-- start of Given text --

Schematic diagram of determining the corresponding initial state of the extreme state. Red and blue solid circles represent extreme state and the corresponding initial state, respectively. The black solid circle represents the state \({\varvec{x}}\left( {t_{ex - 1} } \right)\) at the time of \(t_{ex - 1}\)

3 Results

3.1 Two extreme high-temperature events in Europe

The two EHTEs in Europe during late June and July 2019 were considered in this study. Figure 2a shows the surface air temperature (SAT) anomalies in Europe during the summer (June and July) of 2019. In northeastern Europe, the SATs were lower than normal and had negative SAT anomalies. Most other regions had anomalously high SATs. The SAT anomalies were not uniform throughout Europe. Some regions had higher temperatures, while other regions had lower temperatures. For the region 36–55° N/0–60° E, the anomalies had a relatively uniform spatial distribution. Therefore, we adopted this area as the study region. The time-series of daily mean SATs averaged over this region is shown in Fig. 2b. There were two obvious periods of higher SATs during late June and July. For the first period, the average SATs began to increase on June 17 and peaked on June 25. For the second period, the average SATs began to increase on July 15 and peaked on July 25. These two periods correspond to the two EHTEs.

Fig. 2
figure 2

a Average surface air temperature anomalies (relative to 1981–2010, units: ℃) during June and July of 2019. b Time-series of daily mean surface air temperature (units: ℃) averaged over the regions (36–55° N/0–60° E) denoted the black box in summer (June and July) of 2019. The black box in Fig. 2a denotes the study region. The shadings in b show two periods for the two EHTEs

3.2 Local predictability of the two extreme high-temperature events

We used the BNLLE method to quantify the local predictability of the two EHTEs. With the BNLLE method, an extreme condition first needs to be set as the target condition. The maximum temperatures during the two EHTEs occurred on June 25 and July 25, and thus the temperature conditions on these days were the target conditions. Figure 3 shows the spatial distributions of maximum SATs on the highest-temperature days of the two EHTEs. The maximum average temperatures on these days exceeded 40 °C in some regions. On June 25, the hottest regions were mainly located east of 45°E. On July 25, the highest temperatures were mainly in the western and eastern regions.

-- end of Given text --
-- start of Data extract --

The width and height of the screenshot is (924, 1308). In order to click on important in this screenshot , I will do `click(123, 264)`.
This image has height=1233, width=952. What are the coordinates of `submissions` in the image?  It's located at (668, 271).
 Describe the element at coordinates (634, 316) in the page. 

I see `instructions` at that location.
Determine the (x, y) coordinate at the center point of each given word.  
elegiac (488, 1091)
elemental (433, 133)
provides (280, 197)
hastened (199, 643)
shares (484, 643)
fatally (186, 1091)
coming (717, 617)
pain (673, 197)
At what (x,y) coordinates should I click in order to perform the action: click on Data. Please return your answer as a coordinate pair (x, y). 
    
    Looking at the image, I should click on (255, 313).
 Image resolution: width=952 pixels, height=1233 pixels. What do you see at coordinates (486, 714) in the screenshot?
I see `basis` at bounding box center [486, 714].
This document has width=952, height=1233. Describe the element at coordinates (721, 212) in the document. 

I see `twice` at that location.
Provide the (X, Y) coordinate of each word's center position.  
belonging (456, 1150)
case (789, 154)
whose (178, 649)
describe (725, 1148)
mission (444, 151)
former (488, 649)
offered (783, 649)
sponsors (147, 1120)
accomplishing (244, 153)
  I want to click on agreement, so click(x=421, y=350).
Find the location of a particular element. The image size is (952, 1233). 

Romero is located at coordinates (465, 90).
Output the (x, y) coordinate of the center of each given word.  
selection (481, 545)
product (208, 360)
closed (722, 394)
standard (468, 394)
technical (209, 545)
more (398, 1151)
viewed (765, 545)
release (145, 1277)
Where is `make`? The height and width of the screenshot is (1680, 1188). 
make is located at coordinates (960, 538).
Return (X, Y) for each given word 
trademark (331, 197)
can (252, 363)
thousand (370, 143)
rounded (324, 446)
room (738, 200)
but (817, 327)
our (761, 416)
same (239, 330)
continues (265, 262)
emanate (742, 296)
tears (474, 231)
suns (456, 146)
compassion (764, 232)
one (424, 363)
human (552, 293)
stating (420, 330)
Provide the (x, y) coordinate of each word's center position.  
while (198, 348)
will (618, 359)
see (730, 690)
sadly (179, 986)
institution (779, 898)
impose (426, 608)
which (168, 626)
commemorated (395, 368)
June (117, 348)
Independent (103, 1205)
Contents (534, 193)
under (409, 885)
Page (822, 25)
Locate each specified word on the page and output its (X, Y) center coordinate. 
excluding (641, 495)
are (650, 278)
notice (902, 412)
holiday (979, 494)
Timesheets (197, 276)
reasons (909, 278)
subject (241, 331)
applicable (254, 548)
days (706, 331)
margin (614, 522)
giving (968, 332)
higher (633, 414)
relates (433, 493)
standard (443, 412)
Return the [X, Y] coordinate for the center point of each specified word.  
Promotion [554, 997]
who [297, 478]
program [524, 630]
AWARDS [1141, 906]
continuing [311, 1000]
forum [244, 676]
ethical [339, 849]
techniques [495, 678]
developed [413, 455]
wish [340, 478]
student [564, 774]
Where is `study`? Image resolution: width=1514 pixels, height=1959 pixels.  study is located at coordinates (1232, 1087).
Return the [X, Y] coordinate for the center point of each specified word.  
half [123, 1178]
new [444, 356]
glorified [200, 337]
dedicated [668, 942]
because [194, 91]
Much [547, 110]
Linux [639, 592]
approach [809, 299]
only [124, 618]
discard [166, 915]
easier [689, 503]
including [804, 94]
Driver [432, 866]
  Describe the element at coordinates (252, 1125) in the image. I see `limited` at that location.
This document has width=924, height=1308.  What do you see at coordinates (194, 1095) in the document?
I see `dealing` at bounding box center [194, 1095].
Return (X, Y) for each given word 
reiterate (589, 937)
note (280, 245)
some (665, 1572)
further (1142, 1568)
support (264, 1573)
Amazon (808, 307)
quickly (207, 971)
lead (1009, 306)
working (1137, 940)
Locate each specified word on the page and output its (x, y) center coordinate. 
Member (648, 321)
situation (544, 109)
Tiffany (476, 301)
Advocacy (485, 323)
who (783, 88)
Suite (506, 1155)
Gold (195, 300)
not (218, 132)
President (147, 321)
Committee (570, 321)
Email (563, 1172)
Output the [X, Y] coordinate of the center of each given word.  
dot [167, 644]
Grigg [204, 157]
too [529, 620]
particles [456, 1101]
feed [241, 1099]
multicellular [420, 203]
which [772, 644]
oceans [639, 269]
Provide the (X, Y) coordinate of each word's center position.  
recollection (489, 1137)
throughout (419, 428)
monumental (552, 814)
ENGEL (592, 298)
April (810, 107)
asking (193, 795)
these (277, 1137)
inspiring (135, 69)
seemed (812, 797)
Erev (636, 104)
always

-- end of Data extract --

[What to work on]
1. Reproduce the passage on the 2019 European heat events word for word, from "We used the" up to and including "and eastern regions.".
2. Carry on the passage about the 2019 European heat events from the point where it stops.

[Outputs]
1.
We used the BNLLE method to quantify the local predictability of the two EHTEs. With the BNLLE method, an extreme condition first needs to be set as the target condition. The maximum temperatures during the two EHTEs occurred on June 25 and July 25, and thus the temperature conditions on these days were the target conditions. Figure 3 shows the spatial distributions of maximum SATs on the highest-temperature days of the two EHTEs. The maximum average temperatures on these days exceeded 40 °C in some regions. On June 25, the hottest regions were mainly located east of 45°E. On July 25, the highest temperatures were mainly in the western and eastern regions.

2.
Fig. 3
figure 3

Spatial distributions of daily mean surface air temperatures (shading, ℃) on a June 25 and b July 25

To determine the predictability of the extreme conditions, the corresponding initial conditions should be first found. Based on the BNLLE method, the RGIEs averaged over the region can be calculated from the 51 ensemble forecasts and the ERA-interim analysis dataset. When the average starting RGIEs of the initial condition reach saturation on the day of the extreme high temperatures, this initial condition is the corresponding initial condition. For June 25, we first verified whether the temperature condition on the previous day (June 24) was the corresponding initial condition. If it was not the corresponding initial condition, then we repeated this process for previous days until we determined which previous day was the corresponding initial condition. We conducted the same procedure for July 25.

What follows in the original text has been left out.